• **Required work**
Pull every line with "section" from the data below and copy it.

Segment Start: The data

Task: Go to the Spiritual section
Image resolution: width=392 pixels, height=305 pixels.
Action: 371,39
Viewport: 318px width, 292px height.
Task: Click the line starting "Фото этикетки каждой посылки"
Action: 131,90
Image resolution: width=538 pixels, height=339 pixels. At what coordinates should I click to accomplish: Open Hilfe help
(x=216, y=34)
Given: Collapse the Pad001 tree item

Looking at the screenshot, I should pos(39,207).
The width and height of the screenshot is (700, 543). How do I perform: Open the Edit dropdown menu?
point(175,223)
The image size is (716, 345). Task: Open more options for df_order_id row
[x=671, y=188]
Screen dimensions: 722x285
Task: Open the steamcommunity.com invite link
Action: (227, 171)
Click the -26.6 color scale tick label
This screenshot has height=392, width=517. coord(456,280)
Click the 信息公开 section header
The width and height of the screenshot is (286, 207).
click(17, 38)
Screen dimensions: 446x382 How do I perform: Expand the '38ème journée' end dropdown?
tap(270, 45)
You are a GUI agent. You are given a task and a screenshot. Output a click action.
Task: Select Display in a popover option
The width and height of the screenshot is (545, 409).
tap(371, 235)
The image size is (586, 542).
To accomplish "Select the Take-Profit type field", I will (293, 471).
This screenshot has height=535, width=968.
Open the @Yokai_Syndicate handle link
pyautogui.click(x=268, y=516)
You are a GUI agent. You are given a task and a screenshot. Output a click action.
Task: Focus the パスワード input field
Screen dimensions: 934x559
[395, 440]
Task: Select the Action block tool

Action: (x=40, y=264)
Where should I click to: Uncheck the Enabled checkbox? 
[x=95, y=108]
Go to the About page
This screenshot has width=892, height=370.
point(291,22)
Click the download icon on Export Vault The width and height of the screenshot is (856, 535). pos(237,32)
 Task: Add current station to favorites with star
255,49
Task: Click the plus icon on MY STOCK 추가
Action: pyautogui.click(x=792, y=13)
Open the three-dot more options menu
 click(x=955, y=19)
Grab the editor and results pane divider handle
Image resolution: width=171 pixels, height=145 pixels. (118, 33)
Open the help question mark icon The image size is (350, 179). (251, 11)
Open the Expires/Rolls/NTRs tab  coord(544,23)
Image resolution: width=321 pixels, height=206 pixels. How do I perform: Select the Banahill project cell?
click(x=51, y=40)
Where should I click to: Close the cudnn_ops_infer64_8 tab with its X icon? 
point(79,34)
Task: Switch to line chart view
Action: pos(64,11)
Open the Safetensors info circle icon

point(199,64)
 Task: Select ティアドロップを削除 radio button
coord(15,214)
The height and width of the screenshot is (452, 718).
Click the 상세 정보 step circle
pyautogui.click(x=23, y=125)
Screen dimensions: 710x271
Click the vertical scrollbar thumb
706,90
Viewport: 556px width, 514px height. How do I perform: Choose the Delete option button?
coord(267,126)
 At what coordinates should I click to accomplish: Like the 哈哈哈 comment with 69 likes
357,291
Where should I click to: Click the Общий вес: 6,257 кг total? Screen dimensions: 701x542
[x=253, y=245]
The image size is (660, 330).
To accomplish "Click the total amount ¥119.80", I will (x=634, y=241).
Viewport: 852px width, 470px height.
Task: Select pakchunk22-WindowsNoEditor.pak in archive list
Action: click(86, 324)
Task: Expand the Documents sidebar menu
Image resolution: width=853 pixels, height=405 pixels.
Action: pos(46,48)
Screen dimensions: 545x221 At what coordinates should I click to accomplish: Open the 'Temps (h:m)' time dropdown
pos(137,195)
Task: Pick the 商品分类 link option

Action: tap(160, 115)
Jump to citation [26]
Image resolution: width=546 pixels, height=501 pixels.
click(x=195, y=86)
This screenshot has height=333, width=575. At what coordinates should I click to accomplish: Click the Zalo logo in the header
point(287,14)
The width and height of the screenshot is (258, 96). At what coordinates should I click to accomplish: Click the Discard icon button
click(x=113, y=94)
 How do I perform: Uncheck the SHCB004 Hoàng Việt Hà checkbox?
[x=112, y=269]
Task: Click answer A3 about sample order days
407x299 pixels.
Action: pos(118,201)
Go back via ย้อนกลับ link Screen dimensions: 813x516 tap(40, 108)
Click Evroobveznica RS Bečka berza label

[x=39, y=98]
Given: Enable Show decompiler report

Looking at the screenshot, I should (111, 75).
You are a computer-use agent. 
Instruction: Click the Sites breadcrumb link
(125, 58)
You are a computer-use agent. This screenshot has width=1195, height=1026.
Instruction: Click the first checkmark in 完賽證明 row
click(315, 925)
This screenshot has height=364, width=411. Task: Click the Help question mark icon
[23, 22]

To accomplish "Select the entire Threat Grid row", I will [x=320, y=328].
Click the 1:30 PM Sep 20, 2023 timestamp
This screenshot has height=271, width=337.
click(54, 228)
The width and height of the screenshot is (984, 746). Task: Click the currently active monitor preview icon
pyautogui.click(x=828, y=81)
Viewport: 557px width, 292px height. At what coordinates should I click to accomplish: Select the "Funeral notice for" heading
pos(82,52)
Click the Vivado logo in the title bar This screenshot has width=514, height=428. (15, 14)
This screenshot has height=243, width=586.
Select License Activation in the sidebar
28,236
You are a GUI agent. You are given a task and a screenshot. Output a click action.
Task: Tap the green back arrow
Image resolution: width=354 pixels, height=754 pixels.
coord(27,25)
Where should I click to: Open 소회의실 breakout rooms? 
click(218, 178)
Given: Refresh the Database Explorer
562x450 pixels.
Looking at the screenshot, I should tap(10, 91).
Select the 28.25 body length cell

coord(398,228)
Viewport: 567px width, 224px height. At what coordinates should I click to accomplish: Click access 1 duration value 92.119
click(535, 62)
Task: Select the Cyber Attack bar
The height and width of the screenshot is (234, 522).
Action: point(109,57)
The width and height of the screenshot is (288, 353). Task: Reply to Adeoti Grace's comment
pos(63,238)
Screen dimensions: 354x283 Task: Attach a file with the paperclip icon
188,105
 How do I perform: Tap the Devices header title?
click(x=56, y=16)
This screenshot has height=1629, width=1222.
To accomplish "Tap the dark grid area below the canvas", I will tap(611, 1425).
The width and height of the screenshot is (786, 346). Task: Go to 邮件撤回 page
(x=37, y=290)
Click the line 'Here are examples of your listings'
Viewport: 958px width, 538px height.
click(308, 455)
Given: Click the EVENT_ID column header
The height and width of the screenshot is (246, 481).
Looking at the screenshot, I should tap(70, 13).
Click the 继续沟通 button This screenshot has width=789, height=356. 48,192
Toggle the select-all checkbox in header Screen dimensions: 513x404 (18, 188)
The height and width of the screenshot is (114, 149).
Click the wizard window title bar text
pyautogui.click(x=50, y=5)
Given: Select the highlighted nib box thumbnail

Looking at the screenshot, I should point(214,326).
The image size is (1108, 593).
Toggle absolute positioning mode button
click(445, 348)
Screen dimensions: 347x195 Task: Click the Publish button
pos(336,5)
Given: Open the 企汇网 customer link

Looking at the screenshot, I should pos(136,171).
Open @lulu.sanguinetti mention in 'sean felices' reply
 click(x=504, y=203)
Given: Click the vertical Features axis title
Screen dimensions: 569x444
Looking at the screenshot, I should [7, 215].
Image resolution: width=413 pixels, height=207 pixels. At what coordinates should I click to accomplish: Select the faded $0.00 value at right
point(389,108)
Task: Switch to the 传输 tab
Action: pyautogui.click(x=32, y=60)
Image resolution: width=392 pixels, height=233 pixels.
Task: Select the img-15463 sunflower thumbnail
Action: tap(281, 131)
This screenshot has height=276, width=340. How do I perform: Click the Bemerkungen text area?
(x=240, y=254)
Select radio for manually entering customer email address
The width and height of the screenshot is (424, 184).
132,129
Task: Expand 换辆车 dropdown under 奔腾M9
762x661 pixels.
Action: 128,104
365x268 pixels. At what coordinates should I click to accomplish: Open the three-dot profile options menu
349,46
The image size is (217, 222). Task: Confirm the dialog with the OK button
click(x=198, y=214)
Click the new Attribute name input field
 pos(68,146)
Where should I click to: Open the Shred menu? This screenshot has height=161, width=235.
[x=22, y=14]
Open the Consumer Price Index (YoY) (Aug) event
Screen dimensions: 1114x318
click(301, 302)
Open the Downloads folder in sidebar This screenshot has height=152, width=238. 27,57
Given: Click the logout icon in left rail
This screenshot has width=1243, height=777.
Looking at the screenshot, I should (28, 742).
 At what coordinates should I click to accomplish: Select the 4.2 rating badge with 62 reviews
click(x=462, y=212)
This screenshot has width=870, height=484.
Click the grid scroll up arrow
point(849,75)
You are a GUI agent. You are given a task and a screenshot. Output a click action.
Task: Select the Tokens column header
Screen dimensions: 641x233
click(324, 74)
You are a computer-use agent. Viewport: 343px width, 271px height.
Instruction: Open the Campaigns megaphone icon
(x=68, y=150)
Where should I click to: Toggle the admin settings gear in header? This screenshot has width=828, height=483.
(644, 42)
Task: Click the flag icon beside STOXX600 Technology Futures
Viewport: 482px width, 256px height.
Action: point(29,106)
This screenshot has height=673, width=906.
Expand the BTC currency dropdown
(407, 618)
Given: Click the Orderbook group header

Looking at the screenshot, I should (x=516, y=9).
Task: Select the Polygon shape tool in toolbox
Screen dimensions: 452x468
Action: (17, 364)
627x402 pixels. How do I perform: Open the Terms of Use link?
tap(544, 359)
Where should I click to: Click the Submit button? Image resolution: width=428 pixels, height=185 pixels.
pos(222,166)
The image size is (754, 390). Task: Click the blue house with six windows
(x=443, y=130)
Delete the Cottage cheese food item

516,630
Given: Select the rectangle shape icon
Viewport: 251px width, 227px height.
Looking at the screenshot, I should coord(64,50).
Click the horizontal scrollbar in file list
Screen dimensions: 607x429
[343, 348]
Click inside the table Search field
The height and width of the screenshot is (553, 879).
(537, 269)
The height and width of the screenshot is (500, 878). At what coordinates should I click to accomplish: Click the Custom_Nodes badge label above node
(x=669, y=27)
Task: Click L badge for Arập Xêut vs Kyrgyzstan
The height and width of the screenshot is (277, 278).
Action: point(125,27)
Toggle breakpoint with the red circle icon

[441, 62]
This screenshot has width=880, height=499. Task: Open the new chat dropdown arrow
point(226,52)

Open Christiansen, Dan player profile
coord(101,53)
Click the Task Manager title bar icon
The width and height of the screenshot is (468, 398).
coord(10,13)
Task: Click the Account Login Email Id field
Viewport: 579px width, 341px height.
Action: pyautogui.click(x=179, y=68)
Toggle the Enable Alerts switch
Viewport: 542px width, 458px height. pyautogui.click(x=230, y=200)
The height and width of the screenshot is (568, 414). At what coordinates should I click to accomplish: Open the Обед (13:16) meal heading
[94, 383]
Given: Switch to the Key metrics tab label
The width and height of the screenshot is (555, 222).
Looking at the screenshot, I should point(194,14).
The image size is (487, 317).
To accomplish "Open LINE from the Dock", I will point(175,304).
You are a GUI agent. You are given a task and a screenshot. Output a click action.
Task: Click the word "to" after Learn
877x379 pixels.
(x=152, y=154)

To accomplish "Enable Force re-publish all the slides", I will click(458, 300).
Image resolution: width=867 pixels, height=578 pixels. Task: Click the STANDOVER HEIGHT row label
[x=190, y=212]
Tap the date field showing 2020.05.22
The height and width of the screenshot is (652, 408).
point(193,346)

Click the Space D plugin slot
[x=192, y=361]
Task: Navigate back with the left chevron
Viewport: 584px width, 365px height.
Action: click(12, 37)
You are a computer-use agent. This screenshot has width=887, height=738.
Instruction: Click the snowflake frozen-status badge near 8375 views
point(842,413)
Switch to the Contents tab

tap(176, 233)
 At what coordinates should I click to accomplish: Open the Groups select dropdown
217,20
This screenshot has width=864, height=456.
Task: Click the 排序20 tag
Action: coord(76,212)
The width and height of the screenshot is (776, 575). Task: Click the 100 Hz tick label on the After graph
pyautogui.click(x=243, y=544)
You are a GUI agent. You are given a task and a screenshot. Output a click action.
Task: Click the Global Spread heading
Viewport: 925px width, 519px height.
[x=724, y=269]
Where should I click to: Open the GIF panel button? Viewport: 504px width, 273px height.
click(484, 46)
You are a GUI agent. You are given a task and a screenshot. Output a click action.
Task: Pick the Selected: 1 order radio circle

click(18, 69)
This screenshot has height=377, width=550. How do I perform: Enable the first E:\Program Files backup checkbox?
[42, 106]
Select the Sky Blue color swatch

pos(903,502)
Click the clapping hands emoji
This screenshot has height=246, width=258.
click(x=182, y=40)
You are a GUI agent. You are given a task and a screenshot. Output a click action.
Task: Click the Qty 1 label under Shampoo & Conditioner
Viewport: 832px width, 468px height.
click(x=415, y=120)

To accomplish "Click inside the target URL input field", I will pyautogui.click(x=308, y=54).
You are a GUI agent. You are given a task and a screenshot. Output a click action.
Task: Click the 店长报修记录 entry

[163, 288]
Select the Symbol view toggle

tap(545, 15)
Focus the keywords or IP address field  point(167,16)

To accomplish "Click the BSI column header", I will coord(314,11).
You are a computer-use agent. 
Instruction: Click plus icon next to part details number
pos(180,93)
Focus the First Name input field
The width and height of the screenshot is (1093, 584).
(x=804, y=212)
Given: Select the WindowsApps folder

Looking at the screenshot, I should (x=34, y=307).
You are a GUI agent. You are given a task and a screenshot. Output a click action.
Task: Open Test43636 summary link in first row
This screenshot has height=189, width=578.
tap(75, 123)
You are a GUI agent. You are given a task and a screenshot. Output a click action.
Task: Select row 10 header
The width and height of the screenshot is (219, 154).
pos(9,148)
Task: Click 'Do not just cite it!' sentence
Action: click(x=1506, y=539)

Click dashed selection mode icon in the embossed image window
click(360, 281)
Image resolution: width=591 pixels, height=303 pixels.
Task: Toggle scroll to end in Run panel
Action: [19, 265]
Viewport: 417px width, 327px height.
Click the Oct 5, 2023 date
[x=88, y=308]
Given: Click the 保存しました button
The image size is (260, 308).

Segment End: The data

• **Task response**
Task: Go to the Spiritual section
Click the 信息公开 section header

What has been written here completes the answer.